## Passage for review
=====

And similarly for non-oncologic conditions, whether that be for stone disease or many of the conditions we treat, we are sort of the overall care provider. And so, we're very uniquely poised as specialists, I think, to be at the vanguard of this initiative. And I think, as you alluded to, moving forward, the partnership with primary care is going to be crucial, in that the primary care physicians sort of have this overarching payment model to which they're aligned and make partnerships with specialists who provide the kind of quality of care that they want. And I think that will sort of help align quality with those incentives that are provided through these primarily primary care models. And so, I think that's one particularly interesting approach. Additionally, as I said, maybe condition-specific approaches for our field could be of interest too because we are managing such expensive and relatively common conditions.
Ruchika Talwar: And I think episode-based payments carry some advantages, in that you can financially incentivize proceduralists to only do procedures when it's truly in the best interest of the patient. Now, historically, there's definitely been some concern about volume-based payment models and making sure that procedures are indeed indicated and necessary. So I think that's a rational place to start. But you're right, we can talk about active surveillance for prostate cancer, for example, as a good home for value-based care, episodic models. Kidney stones, I know here at Vanderbilt, we have launched a kidney stone episode-based payment model, that has been pretty successful, with tiers of either trial of passage or one procedure or two procedures. So it's certainly going to take some outside-of-the-box thinking. And I think you're right. I think that the big push here is to have urologists at the forefront of model creation before it becomes a mandate by CMS, right?

=====

(Items from a collection)

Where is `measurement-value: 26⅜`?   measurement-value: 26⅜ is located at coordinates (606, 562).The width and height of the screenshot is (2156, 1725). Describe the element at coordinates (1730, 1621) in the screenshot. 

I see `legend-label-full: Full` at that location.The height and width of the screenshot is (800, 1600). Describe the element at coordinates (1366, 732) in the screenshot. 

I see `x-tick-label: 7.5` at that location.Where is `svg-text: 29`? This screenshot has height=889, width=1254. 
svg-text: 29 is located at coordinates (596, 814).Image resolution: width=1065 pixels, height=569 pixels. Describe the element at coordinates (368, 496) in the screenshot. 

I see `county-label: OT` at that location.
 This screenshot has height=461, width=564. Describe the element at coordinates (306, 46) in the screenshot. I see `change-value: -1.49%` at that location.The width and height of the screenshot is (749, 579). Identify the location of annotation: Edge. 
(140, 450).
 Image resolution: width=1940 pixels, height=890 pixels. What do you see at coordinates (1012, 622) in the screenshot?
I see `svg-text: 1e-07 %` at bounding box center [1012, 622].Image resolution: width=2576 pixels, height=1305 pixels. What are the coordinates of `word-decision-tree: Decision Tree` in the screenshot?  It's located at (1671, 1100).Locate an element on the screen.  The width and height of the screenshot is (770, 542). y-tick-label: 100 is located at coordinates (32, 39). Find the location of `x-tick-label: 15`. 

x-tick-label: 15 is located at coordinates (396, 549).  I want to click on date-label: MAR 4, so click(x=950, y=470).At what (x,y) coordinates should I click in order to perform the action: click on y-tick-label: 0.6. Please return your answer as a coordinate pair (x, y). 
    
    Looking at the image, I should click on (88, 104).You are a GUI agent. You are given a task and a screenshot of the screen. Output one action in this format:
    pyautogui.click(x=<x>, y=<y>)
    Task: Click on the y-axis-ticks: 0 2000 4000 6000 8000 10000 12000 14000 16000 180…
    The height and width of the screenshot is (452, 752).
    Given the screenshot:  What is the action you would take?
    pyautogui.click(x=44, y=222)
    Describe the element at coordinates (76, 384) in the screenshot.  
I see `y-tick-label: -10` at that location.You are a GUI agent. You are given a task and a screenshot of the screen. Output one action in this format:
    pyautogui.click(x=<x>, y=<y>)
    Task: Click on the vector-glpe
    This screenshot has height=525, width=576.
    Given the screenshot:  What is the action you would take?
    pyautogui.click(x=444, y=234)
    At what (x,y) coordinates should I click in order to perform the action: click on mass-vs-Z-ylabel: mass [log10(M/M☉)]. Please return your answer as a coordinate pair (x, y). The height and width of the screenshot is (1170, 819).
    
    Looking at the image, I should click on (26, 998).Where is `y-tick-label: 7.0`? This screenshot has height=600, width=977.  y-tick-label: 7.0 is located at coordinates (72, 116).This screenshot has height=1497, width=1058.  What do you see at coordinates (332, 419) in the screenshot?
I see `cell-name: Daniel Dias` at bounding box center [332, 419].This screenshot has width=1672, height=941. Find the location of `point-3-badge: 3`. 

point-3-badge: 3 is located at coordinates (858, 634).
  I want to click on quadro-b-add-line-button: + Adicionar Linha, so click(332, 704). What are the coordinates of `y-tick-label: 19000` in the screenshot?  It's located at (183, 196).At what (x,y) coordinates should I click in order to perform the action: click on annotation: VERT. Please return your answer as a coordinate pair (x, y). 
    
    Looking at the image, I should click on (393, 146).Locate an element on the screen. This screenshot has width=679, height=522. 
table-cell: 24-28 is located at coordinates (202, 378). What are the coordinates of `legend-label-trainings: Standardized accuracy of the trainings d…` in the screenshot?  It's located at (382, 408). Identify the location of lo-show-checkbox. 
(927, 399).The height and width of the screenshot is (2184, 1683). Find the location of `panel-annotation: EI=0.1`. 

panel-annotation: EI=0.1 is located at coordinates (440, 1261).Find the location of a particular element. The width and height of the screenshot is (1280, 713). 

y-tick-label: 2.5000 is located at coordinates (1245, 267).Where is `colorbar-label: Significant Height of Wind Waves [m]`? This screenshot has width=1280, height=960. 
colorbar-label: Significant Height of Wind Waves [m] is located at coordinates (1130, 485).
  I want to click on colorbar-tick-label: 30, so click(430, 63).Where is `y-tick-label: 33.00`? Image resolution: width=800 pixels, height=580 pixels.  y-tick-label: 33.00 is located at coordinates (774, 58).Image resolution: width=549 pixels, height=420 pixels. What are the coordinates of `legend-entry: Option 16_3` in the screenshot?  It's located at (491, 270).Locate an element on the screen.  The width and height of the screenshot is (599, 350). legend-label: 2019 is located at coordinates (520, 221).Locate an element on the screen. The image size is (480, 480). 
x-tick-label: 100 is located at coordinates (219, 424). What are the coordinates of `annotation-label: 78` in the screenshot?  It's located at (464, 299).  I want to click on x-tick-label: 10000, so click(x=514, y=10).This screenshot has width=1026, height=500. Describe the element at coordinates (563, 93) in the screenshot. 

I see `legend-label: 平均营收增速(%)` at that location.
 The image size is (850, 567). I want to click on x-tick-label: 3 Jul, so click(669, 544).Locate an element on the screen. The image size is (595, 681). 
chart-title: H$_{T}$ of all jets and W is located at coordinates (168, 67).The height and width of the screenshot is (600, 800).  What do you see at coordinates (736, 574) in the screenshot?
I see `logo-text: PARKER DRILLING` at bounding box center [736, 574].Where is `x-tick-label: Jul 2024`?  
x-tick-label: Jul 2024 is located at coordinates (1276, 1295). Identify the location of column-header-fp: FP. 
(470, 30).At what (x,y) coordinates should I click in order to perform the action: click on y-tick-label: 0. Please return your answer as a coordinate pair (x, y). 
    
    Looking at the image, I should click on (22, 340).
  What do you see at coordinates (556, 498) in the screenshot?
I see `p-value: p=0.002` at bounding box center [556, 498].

=====

## Your goal
Could you continue the discussion of value-based payment models in urology, picking up after its final sentence?

## Task result
Like we have an understanding of our practice, we have an understanding of our patient population, and these changes are on the horizon. So I think now really is the call to action for urologists to understand risk, what that means, to understand the implications of downside risk, but also to understand how prior models, like MIPS, which were, like you said, technically mandatory and had minimal emphasis on urologic reporting, how they failed, and how they've stopped short of the goal of true quality. So kudos to you on this work. I think it's really important for us to see the gaps in prior systems but to do that while we're forward-thinking and trying to push urology to really be the leaders of value-based care in surgical subspecialties. So we appreciate you chatting with us today. Thank you so much.
Avinash Maganty: Oh, my pleasure. Thanks for having me.